■ Problem requirements ■
Reproduce word for word the portion of the passage below on ANUGA 2019 starting with "Not least an" and going on through "of each country.".

-- Exercise passage follows --

ANUGA 2019 saw a big focus on startups with specialised areas in each hall. Many of these participants expressed their satisfaction with the large flow of non-startup visitors, as compared to events with only startups exhibiting. Although most of them are statistically likely to go belly-up within five years, some of them certainly fit ongoing and upcoming trends better than many established and slower-moving companies.

Not least an unbaked raw bread, similar looking to the German or Danish rye bread, and the three-minute, microwaveable, bake-in-a-cup bread mix caught my attention as concepts that can provide a fresh, new and real health positioning to the recovering bread sector of north western Europe.

The Anuga Halal corridor focused on religious certification for Muslims, highlighting that the global Muslim population is a larger consumer base than all of China. The number one megatrend for packaged food over the forecast period could well be the shift of growth from developed to developing markets, many of which have large Muslim populations. Still, capturing the interest of these consumers will demand more than the mere satisfaction of their most basic specification. Just as in any endeavour to take market share, we need to go deeper and at the very least look at the specifics of each country.

-- Exercise passage concluded --
-- Information supplied follows --

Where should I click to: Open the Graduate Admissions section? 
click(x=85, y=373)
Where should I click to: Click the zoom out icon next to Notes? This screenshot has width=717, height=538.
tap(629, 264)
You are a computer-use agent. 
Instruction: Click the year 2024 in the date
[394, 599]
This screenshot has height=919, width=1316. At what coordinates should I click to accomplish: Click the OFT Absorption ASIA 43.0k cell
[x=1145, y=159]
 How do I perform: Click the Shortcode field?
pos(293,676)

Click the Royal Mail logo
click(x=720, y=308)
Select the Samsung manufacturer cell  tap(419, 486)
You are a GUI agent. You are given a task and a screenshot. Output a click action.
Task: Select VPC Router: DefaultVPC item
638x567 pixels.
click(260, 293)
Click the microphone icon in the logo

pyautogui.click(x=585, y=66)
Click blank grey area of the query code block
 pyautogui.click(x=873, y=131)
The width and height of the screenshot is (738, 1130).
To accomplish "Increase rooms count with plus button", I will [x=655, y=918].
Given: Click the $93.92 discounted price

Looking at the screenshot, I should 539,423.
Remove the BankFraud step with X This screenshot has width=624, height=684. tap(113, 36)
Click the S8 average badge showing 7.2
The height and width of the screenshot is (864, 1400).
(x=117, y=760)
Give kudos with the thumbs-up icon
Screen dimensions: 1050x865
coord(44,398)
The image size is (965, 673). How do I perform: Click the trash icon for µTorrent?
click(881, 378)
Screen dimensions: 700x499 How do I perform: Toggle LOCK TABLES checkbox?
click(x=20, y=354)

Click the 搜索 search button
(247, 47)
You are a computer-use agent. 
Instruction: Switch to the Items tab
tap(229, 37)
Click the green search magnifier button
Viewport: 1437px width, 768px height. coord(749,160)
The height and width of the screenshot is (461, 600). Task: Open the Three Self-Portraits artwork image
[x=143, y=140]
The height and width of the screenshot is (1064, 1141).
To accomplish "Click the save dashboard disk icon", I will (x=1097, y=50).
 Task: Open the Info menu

-- Information supplied concluded --

■ Problem solution ■
Not least an unbaked raw bread, similar looking to the German or Danish rye bread, and the three-minute, microwaveable, bake-in-a-cup bread mix caught my attention as concepts that can provide a fresh, new and real health positioning to the recovering bread sector of north western Europe.

The Anuga Halal corridor focused on religious certification for Muslims, highlighting that the global Muslim population is a larger consumer base than all of China. The number one megatrend for packaged food over the forecast period could well be the shift of growth from developed to developing markets, many of which have large Muslim populations. Still, capturing the interest of these consumers will demand more than the mere satisfaction of their most basic specification. Just as in any endeavour to take market share, we need to go deeper and at the very least look at the specifics of each country.